### WHAT YOU NEED TO DO
Below are some records; retype all of them exactly.

### SUPPLIED RECORDS

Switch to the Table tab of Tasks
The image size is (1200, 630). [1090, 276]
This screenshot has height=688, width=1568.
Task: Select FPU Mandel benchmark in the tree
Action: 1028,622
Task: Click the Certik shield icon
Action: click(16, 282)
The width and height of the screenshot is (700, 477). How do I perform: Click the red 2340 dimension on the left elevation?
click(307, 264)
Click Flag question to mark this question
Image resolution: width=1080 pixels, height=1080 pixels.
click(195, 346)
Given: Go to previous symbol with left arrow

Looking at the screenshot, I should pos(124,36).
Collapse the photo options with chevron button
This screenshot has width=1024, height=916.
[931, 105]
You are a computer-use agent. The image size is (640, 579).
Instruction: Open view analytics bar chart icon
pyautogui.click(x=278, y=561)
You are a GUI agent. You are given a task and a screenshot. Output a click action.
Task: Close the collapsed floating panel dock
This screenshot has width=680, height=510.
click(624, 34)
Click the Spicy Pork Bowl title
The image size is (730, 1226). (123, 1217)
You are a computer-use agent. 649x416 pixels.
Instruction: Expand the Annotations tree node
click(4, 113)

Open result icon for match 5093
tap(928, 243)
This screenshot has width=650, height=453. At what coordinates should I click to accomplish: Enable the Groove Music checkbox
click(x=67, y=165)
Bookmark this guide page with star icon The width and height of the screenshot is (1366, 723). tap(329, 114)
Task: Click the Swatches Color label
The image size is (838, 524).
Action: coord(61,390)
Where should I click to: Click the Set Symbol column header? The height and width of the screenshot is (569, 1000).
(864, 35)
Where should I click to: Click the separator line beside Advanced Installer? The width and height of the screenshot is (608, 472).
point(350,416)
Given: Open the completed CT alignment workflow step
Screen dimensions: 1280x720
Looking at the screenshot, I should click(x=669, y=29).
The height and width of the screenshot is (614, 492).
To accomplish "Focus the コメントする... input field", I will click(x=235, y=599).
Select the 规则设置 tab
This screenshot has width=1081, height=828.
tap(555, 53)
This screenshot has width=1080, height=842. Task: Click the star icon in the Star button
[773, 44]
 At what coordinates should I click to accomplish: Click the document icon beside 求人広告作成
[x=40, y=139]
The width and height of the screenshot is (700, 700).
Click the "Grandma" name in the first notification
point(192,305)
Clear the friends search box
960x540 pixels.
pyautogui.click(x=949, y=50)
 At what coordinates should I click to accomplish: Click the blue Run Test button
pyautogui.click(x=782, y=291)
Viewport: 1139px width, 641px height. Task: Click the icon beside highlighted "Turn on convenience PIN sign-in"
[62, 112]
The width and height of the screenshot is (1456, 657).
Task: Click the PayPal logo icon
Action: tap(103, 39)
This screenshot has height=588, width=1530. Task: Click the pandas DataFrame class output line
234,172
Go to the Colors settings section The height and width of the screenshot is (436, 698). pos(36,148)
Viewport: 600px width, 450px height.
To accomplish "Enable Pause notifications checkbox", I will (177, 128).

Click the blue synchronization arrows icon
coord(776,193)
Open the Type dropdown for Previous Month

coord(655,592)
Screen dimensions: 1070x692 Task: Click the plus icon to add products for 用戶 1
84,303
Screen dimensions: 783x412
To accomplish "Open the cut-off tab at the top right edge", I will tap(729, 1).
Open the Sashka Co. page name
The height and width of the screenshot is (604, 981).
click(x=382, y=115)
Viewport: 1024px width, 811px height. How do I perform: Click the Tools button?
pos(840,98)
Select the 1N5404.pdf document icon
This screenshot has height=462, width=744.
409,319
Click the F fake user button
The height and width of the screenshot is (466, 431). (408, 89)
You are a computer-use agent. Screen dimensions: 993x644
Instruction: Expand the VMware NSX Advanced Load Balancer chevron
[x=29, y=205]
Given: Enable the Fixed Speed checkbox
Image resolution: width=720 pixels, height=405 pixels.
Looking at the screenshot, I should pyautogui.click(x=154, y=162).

### COMPLETED EXERCISE
Switch to the Table tab of Tasks
The image size is (1200, 630). [1090, 276]
This screenshot has height=688, width=1568.
Task: Select FPU Mandel benchmark in the tree
Action: 1028,622
Task: Click the Certik shield icon
Action: click(16, 282)
The width and height of the screenshot is (700, 477). How do I perform: Click the red 2340 dimension on the left elevation?
click(307, 264)
Click Flag question to mark this question
Image resolution: width=1080 pixels, height=1080 pixels.
click(195, 346)
Given: Go to previous symbol with left arrow

Looking at the screenshot, I should pos(124,36).
Collapse the photo options with chevron button
This screenshot has width=1024, height=916.
[931, 105]
You are a computer-use agent. The image size is (640, 579).
Instruction: Open view analytics bar chart icon
pyautogui.click(x=278, y=561)
You are a GUI agent. You are given a task and a screenshot. Output a click action.
Task: Close the collapsed floating panel dock
This screenshot has width=680, height=510.
click(624, 34)
Click the Spicy Pork Bowl title
The image size is (730, 1226). (123, 1217)
You are a computer-use agent. 649x416 pixels.
Instruction: Expand the Annotations tree node
click(4, 113)

Open result icon for match 5093
tap(928, 243)
This screenshot has width=650, height=453. At what coordinates should I click to accomplish: Enable the Groove Music checkbox
click(x=67, y=165)
Bookmark this guide page with star icon The width and height of the screenshot is (1366, 723). tap(329, 114)
Task: Click the Swatches Color label
The image size is (838, 524).
Action: coord(61,390)
Where should I click to: Click the Set Symbol column header? The height and width of the screenshot is (569, 1000).
(864, 35)
Where should I click to: Click the separator line beside Advanced Installer? The width and height of the screenshot is (608, 472).
point(350,416)
Given: Open the completed CT alignment workflow step
Screen dimensions: 1280x720
Looking at the screenshot, I should click(x=669, y=29).
The height and width of the screenshot is (614, 492).
To accomplish "Focus the コメントする... input field", I will click(x=235, y=599).
Select the 规则设置 tab
This screenshot has width=1081, height=828.
tap(555, 53)
This screenshot has width=1080, height=842. Task: Click the star icon in the Star button
[773, 44]
 At what coordinates should I click to accomplish: Click the document icon beside 求人広告作成
[x=40, y=139]
The width and height of the screenshot is (700, 700).
Click the "Grandma" name in the first notification
point(192,305)
Clear the friends search box
960x540 pixels.
pyautogui.click(x=949, y=50)
 At what coordinates should I click to accomplish: Click the blue Run Test button
pyautogui.click(x=782, y=291)
Viewport: 1139px width, 641px height. Task: Click the icon beside highlighted "Turn on convenience PIN sign-in"
[62, 112]
The width and height of the screenshot is (1456, 657).
Task: Click the PayPal logo icon
Action: tap(103, 39)
This screenshot has height=588, width=1530. Task: Click the pandas DataFrame class output line
234,172
Go to the Colors settings section The height and width of the screenshot is (436, 698). pos(36,148)
Viewport: 600px width, 450px height.
To accomplish "Enable Pause notifications checkbox", I will (177, 128).

Click the blue synchronization arrows icon
coord(776,193)
Open the Type dropdown for Previous Month

coord(655,592)
Screen dimensions: 1070x692 Task: Click the plus icon to add products for 用戶 1
84,303
Screen dimensions: 783x412
To accomplish "Open the cut-off tab at the top right edge", I will tap(729, 1).
Open the Sashka Co. page name
The height and width of the screenshot is (604, 981).
click(x=382, y=115)
Viewport: 1024px width, 811px height. How do I perform: Click the Tools button?
pos(840,98)
Select the 1N5404.pdf document icon
This screenshot has height=462, width=744.
409,319
Click the F fake user button
The height and width of the screenshot is (466, 431). (408, 89)
You are a computer-use agent. Screen dimensions: 993x644
Instruction: Expand the VMware NSX Advanced Load Balancer chevron
[x=29, y=205]
Given: Enable the Fixed Speed checkbox
Image resolution: width=720 pixels, height=405 pixels.
Looking at the screenshot, I should pyautogui.click(x=154, y=162).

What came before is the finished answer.